Hal ini disampaikan Sarbin Sehe usai menerima arahan Gubernur Maluku Utara, Sherly Laos, yang menekankan pentingnya penguatan tugas dan tanggung jawab PPIHD, terutama dalam memastikan moda transportasi yang aman dan nyaman bagi jamaah.
“Ibu Gubernur telah menginstruksikan agar seluruh persiapan pelaksanaan haji dimantapkan. Untuk tahun ini, jamaah akan diberangkatkan menggunakan pesawat carter demi kenyamanan selama perjalanan. Proses pembahasan dengan pihak maskapai telah rampung, dan penandatanganan kerja sama dengan Lion Group dijadwalkan minggu ini,” ungkap Sarbin, Jumat (11/5/2025).
Sarbin menjelaskan bahwa opsi penggunaan pesawat reguler sempat dipertimbangkan, seiring keinginan Gubernur agar anggaran dapat dialihkan sebagian untuk menambah uang saku bagi para jamaah. Namun, opsi tersebut tidak dilanjutkan.
“Skema tambahan uang saku sempat didiskusikan.

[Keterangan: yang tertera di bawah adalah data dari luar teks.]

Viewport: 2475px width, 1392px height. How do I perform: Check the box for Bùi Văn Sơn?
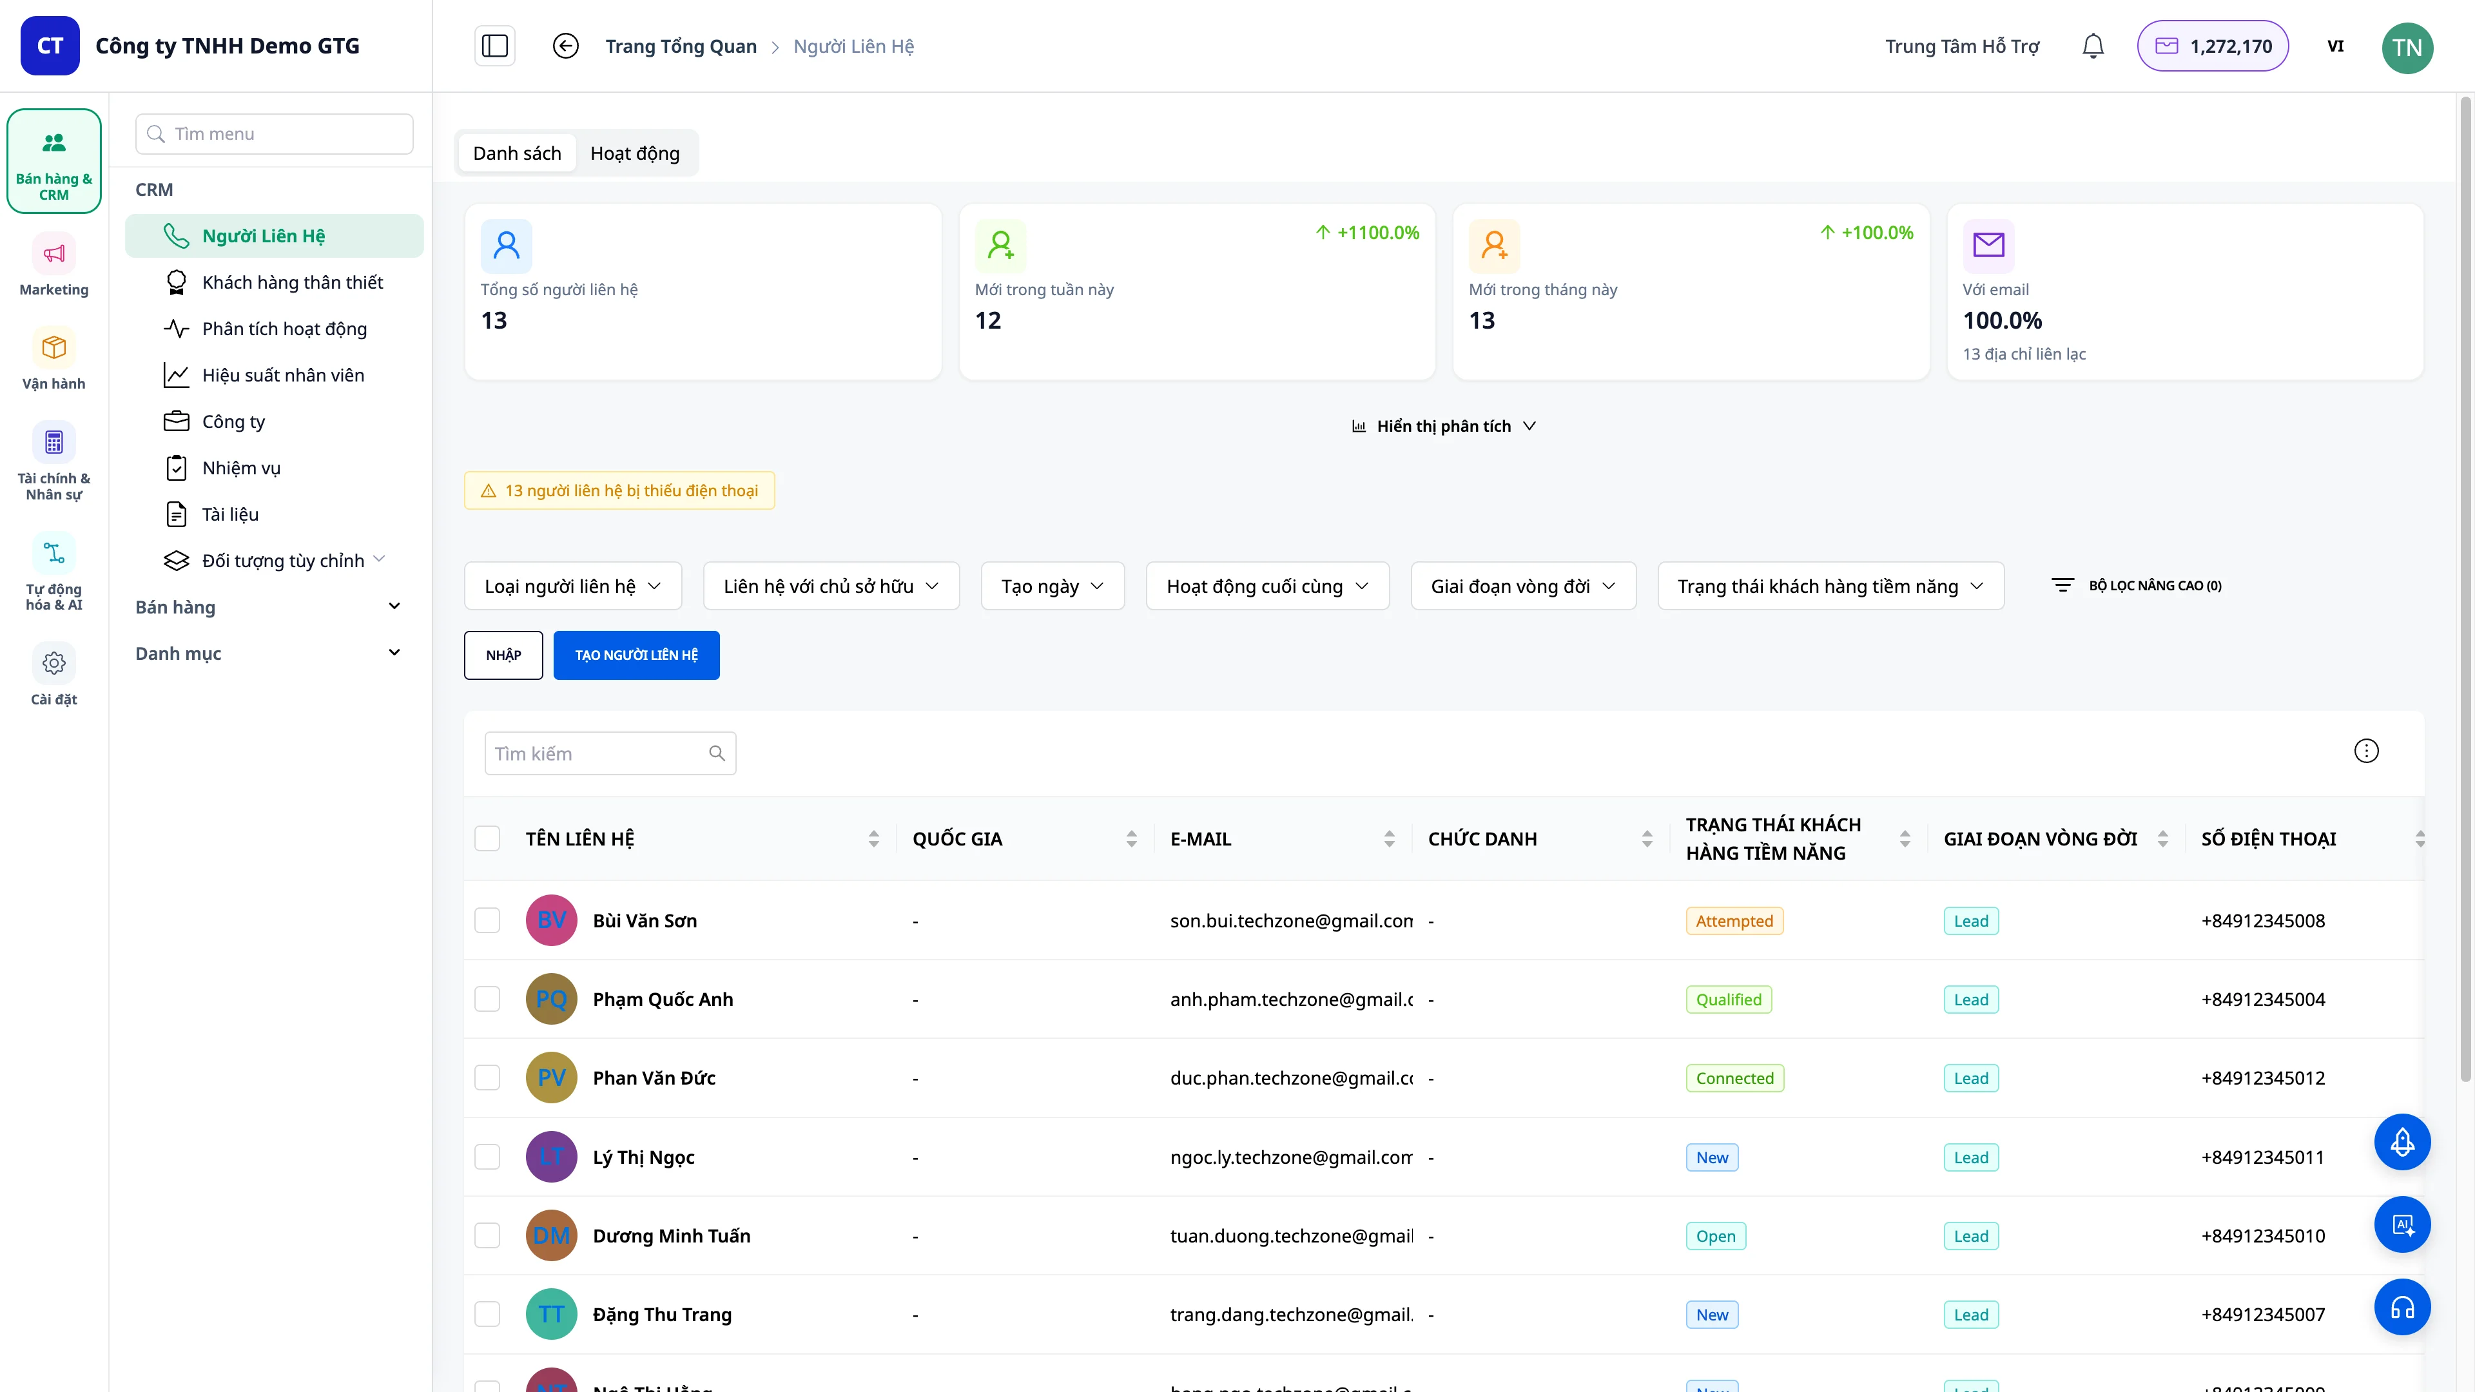(x=487, y=920)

Namun, setelah mempertimbangkan efisiensi dan kenyamanan, keputusan final tetap pada penggunaan pesawat carter,” ujarnya.

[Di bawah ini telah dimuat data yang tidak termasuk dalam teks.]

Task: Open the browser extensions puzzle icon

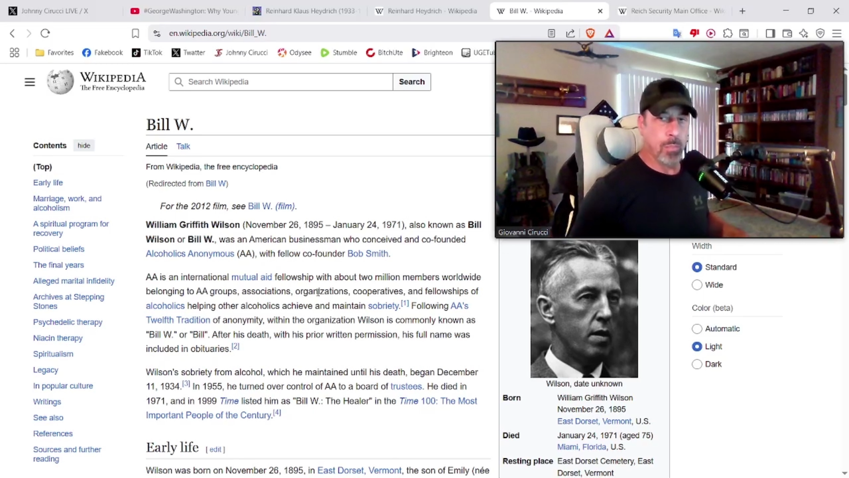Action: click(728, 33)
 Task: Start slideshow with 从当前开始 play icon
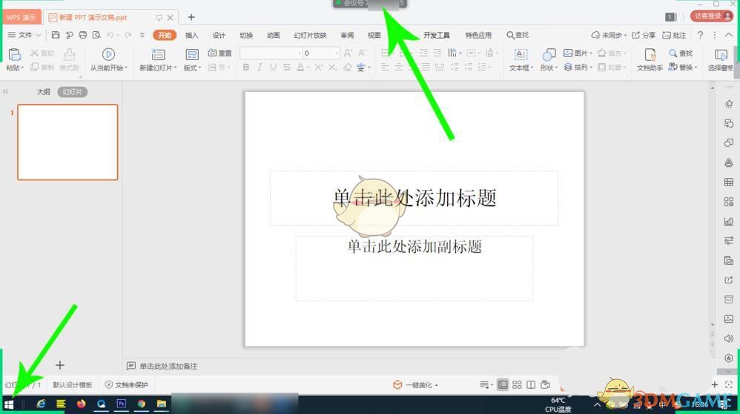click(108, 53)
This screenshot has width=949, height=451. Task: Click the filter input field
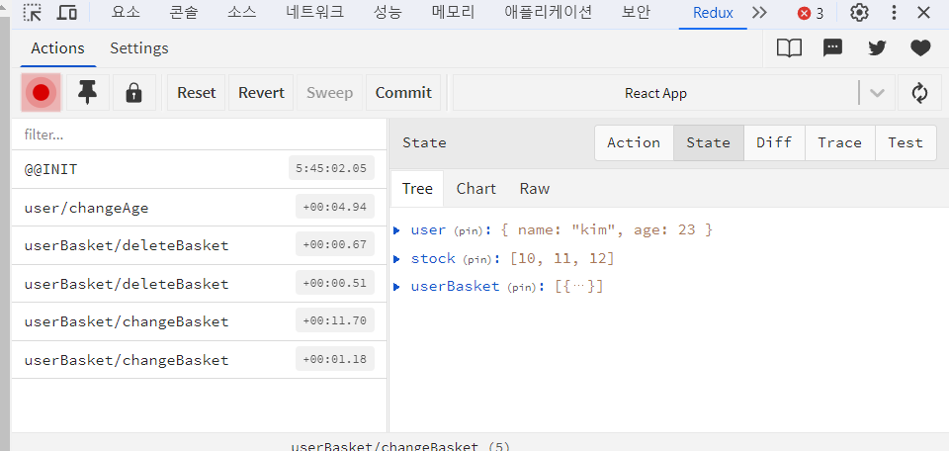[199, 135]
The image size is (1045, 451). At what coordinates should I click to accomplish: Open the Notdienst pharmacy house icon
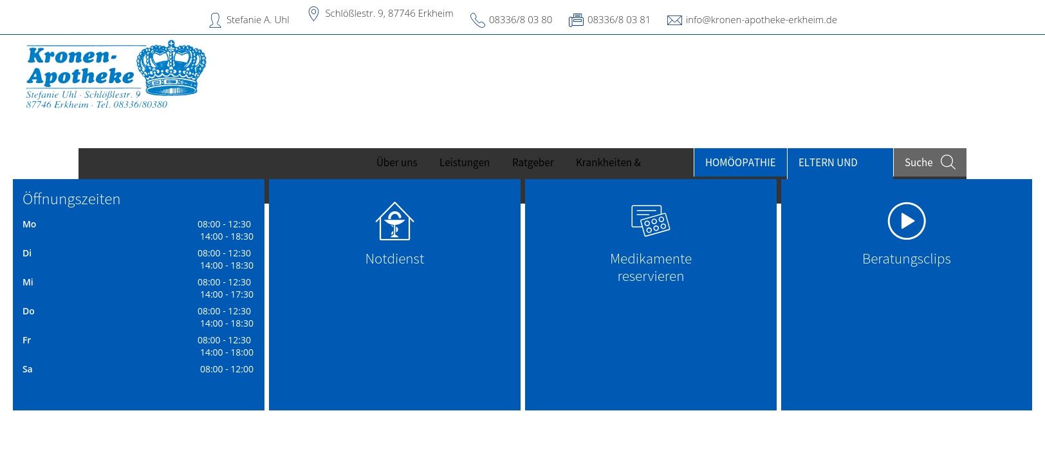pyautogui.click(x=394, y=221)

Ia juga mengimbau para jamaah agar menjadikan panitia haji daerah sebagai pusat informasi utama selama proses keberangkatan, guna menghindari simpang siur informasi.
Dalam hal teknis, PPIHD provinsi telah menggelar rapat koordinasi bersama PPIHD kabupaten/kota untuk memastikan seluruh kebutuhan jamaah terpenuhi. Sarbin berharap dukungan dan doa dari seluruh masyarakat Maluku Utara agar ibadah haji tahun ini berjalan lancar dan khusyuk.